We also observed a correlation between the availability of CAR T-cell therapies and cost; however, this finding requires cautious interpretation. Given the data source, Germany, with its unique market position, and the existing price differences across EU MS, this study should provide rather an exploratory insight than definitive conclusions applicable to all EU MS. Additionally, the final cost of medicines is shaped by managed entry agreements (MEA) and confidential pricing agreements, which facilitate negotiations between MAHs and healthcare payers and determine patient access. The list prices of CAR T-cell therapies are remarkably similar, making cost comparisons within this category irrelevant. Rather than focus on the exact costs of individual products, we can consider the cost range from €71,400 to over €2,3 mil for the six most available products to illustrate the lack of cost impact. Notably, the costliest product is also the most available (present in 83% of analysed EU MS), highlighting that although the cost and P&R negotiations influence the final patient access, it is not the only factor that drives ATMP availability.

Our study did not confirm any relationship between ATMP availability and the size of the target population. Two opposing mechanisms may contribute to this finding. On the one hand, greater demand from patients and healthcare professionals is expected to facilitate ATMP availability but simultaneously creates challenges for manufacturing capacity. This constraint might be expected for autologous products, such as CAR T-cell therapies, but it is also documented for an allogenic product, Alofisel. The Danish Nordic Institute of Health Economics reported that the number of eligible patients for Alofisel treatment was between 540 and 555 at the time of application submission for HTA evaluation. Nevertheless, the manufacturing capacity allows for treating only 20 to 45 patients annually [39].

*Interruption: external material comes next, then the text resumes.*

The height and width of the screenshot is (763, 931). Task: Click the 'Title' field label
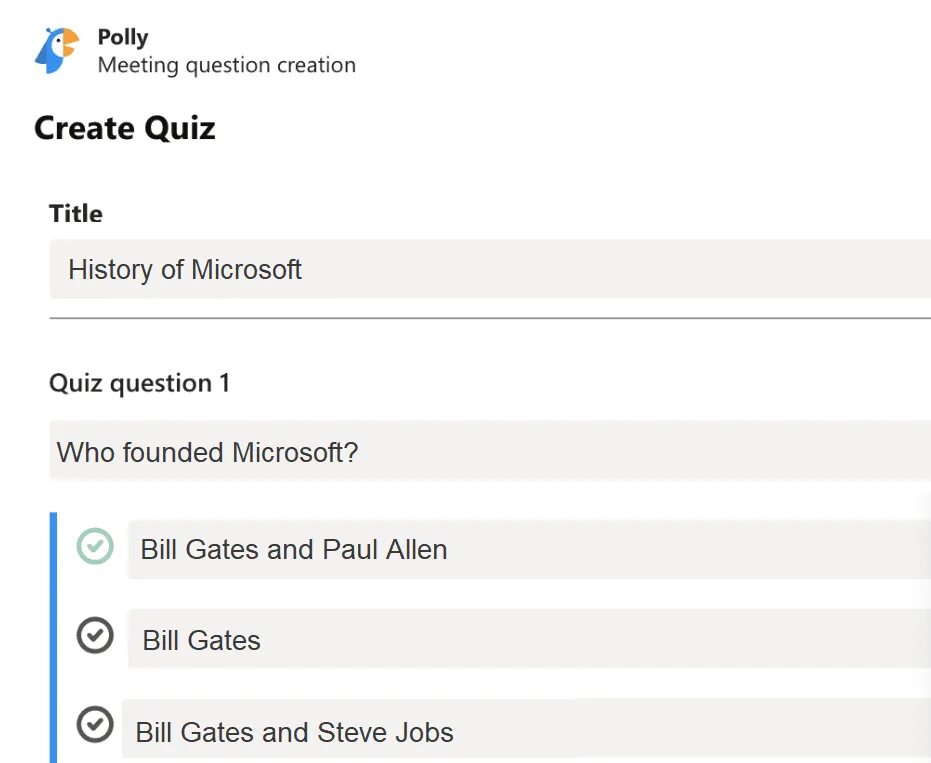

On the other hand, extremely small patient populations present a distinct challenge, especially when combined with distribution and administration requirements, as illustrated by Strimvelis and Upstaza. Strimvelis has been administered exclusively in one facility since 2016, as only 15 patients per year are estimated to be eligible in Europe. The administration and manufacturing sites are co-located, ensuring fast administration due to the limited shelf-life of several hours. Instead of expanding into additional MS markets, the MAH promotes cross-border access to treatment by establishing a patient support program [40, 41]. Upstaza requires administration in centres specialised in stereotactic neurosurgery by qualified neurosurgeons [42]. This requirement, combined with a small target population (only units of patients), concentrates the product in a few treatment centres across Europe.